Conclusion: NBCC through AFDs based on the HBM is an effective approach for increasing the proportion of pregnant adolescents who practice appropriately and have good nutritional knowledge.

Clinical trial registration: PACTR202203696996305, Pan African Clinical Trials Registry.

Introduction

The potential of investing in the health of children, teenagers, and women can be unlocked through improving nutrition. It is fundamental to ensure women’s nutritional status and health at all phases of life to ensure the nutritional and health of children (1, 2). One of the most significant and controllable elements affecting the health of the pregnant adolescent mother, her fetus, and her adult chronic illnesses, is thought to be good dietary practices and nutritional status. Teenagers’ long-term health trajectory may be altered by positive influences on dietary behaviors brought about by nutritional education and counseling (3, 4).
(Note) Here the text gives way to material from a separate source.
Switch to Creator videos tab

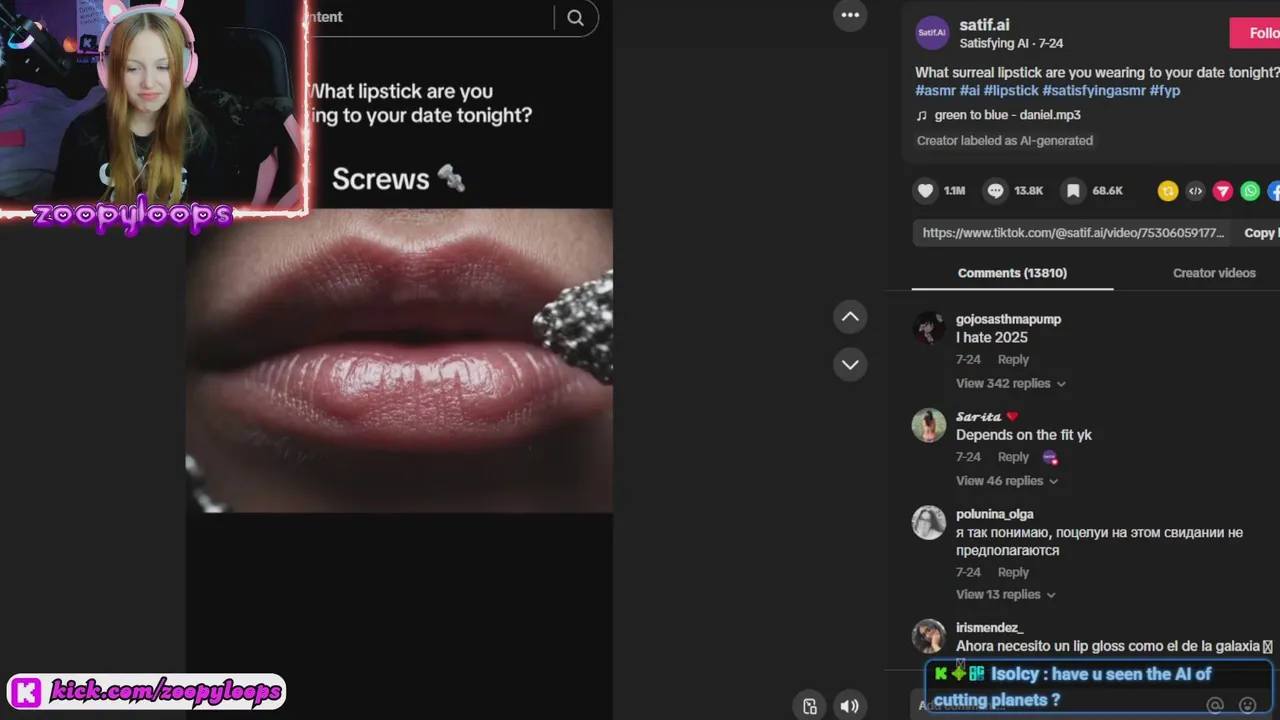coord(1213,273)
Pregnant adolescents are more willing to attend nutrition education and counseling and learn about nutrition and diet than they are before conception (5, 6). Numerous studies carried out in Ethiopia revealed that pregnant women have lower nutritional knowledge (7, 8), and the majority of studies have focused mainly on pregnant women in general, with a small amount of attention given to pregnant adolescents. All pregnant adolescents and women should receive nutritional education as a vital component of their prenatal care. Teenagers are particularly vulnerable, difficult to reach, and neglected in developing countries. In countries with limited resources, nutritional behavioral change communication (NBCC) might be an inexpensive and efficient method of preventing undernutrition in children and adolescents. The general immaturity of adolescents makes NBCC highly beneficial to them in many ways (9).
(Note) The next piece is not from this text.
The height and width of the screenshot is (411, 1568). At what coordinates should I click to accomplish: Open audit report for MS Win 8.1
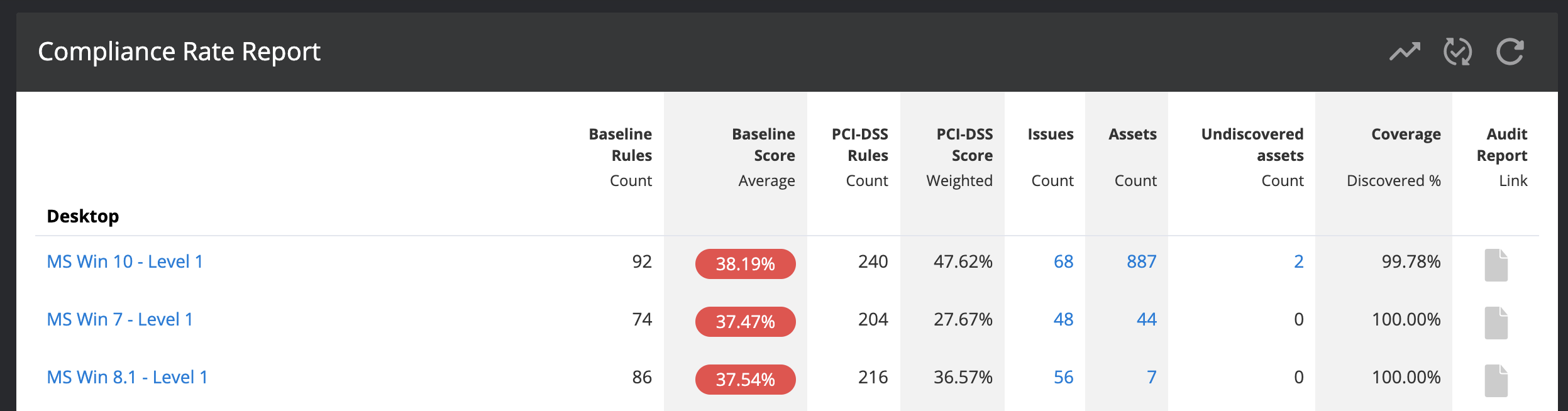tap(1496, 380)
The majority of nutritional activities in Ethiopia have focused on treatment, although prevention is the most crucial measure, particularly in nations with limited resources. Successful intervention in nutrition education could be inexpensive compared to other nutritional interventions. Additionally, there are other factors at play in Ethiopia’s nutritional system outside of only the economic problem; one is lack of nutritional literacy (10). The revised National Nutrition Program (NNP) II (11) and food and nutrition policy/FNP (12) can be considered recent examples of strong policies and programmatic approaches to adolescent nutrition in Ethiopia. The overall goal of NNP II (11) is to facilitate and ignite the reduction of malnutrition to achieve zero hunger by 2030; this ambitious goal requires community-based interventions such as the NBCC. Ethiopia has made some headway toward reducing undernutrition among pregnant women, but this practice has been implemented too slowly, especially for adolescent health and nutritional issues (13). Despite continued efforts to address malnutrition, there has been a minimal reduction in the prevalence of stunting. The national prevalence of stunting in under five children according to the latest EDHS is 36.81%, whereas the prevalence of wasting is 7%, and the prevalence of underweight is 21% (14). Ethiopia is off-track to reach the United Nations sustainable development goals of ending child malnutrition by 2030 (15).

Nutritional knowledge is very important for safeguarding that pregnant adolescent receives appropriate nutrition and keeps good health (16). A lack of nutritional knowledge might lead to malnutrition and poor health (17). One of the components of adopting a healthier nutritional practice is having knowledge about nutrition and health, which is indicative of dietary habit modification. Pregnant adolescents are therefore expected to possess the knowledge essential to maintain optimum health and nutrition during pregnancy (8).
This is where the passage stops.